Using yeast genetics and a novel scheme to selectively remove a single protein from the cell division process called meiosis, a cell biologist at The Florida State University found that when a key molecular player known as Pds5 goes missing, chromosomes fail to segregate and pair up properly, and birth defects such as Down syndrome can result.
That discovery is groundbreaking, but so, too, is what principal investigator Hong-Guo Yu calls the "genetics trick" performed by his research team that made the discovery possible. The study shines new light on the protein Pds5, its crucial regulatory role during meiosis, and the impact of its absence on the molecular-level genesis of human chromosomal birth defects that include Down, Edwards, Patau, Turner, Klinefelter's and XYY syndromes.
The findings, which are described in a paper featured in the Journal of Cell Biology, may contribute to the eventual development of targeted, molecular-level interventions.
Yu, an assistant professor in FSU's Department of Biological Science, explained how the meiotic stage is set and what goes wrong when key elements are rearranged.
"To produce a genetically balanced gamete (sperm and egg), the cell must contend with two sets of chromosome pairs, homologs and sisters," he said. "Homologs are the nearly identical chromosomes inherited from each parent; sisters are exactly identical pairs that are produced like photocopies as part of normal cell division.
"During normal meiosis, the process of division that halves the number of chromosomes per cell, my colleagues and I discovered that Pds5 regulates the pairing and synapsis (joining together) of 'mom and dad' homologs. We also learned that Pds5 plays a vital role in the synaptonemal complex, a glue-like protein structure that homologs use to literally stick together as they pair up. In addition, we found that, although sister chromatids enter meiosis in very close proximity to one another, Pds5 acts to inhibit synapsis between them, a good thing because, then, meiotic conditions support the necessary pairing of homologs."
Consequently, removing Pds5 during meiosis triggers a chromosomal catastrophe.
"In order to observe what happened when the Pds5 went missing from the process, we performed a 'molecular genetics trick' that had never been applied to this particular protein before, and it worked," Yu said. "We successfully engineered yeast cells that shut down Pds5 only during meiosis, but not when they were vegetative."
As a result, Pds5 was no longer present to regulate homolog organization and transmission in the meiotic yeast cells. The synaptonemal complex, which normally would support the synapsis of homologs by creating a sticky bond along their entire length, failed to form. In the meiotic malfunction that followed, the identical sister chromosomes began to synapse instead.

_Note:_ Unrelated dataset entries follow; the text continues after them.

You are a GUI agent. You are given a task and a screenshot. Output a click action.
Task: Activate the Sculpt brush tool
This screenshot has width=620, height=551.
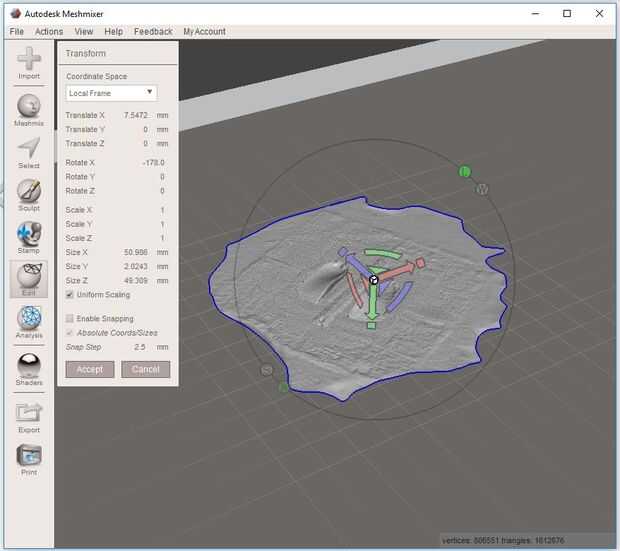pos(29,192)
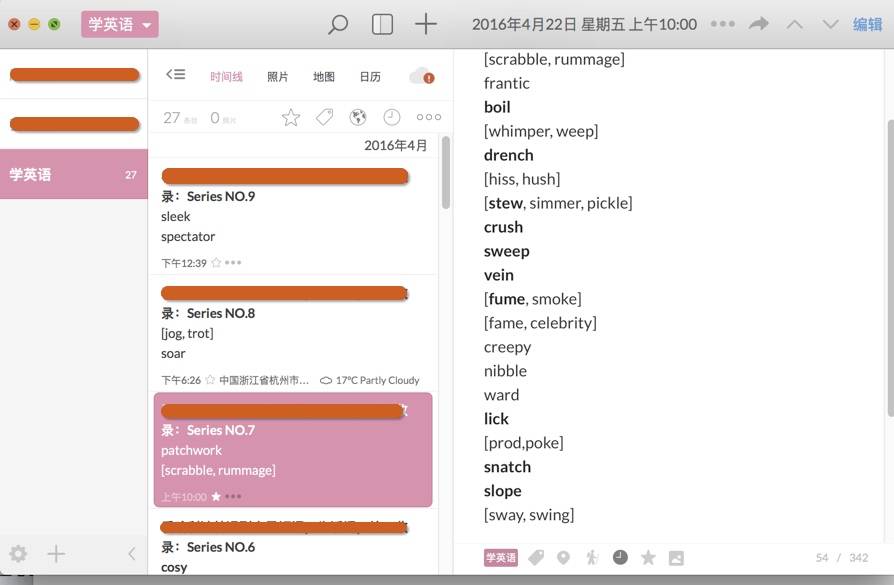This screenshot has height=585, width=894.
Task: Click the photo icon in entry footer
Action: (676, 558)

"When Pds5 is removed and sister chromatids become synapsed as a result, the segregation and recombination of homologs essential for genetic diversity fails," Yu said. "This finding is highly important, because failure to generate a crossover between homologs leads to chromosome missegregation and can cause human chromosomal birth defects such as Down syndrome, which affects about one in 800 newborns in the United States."
Yu said the landmark study has significantly extended previous observations of the role of Pds5 in the formation of meiotic chromosome structure.
"Now, we are investigating the other factors that interact with Pds5 during meiosis to regulate chromosome segregation and homolog synapsis," he said. "Long term, we hope to achieve a comprehensive understanding of the molecular mechanisms behind chromosomal birth defects and see our research contribute to the creation of targeted interventions during meiosis."
More information: The Sept. 7, 2009, Journal of Cell Biology (jcb.rupress.org/cgi/content/full/186/5/713) paper ("Pds5 is required for homologue pairing and inhibits synapsis of sister chromatids during yeast meiosis") was co-authored by Hui Jin, a research technician in biology at Florida State, and Vincent Guacci, a postdoctoral assistant in the Department of Embryology at the Carnegie Institution of Washington.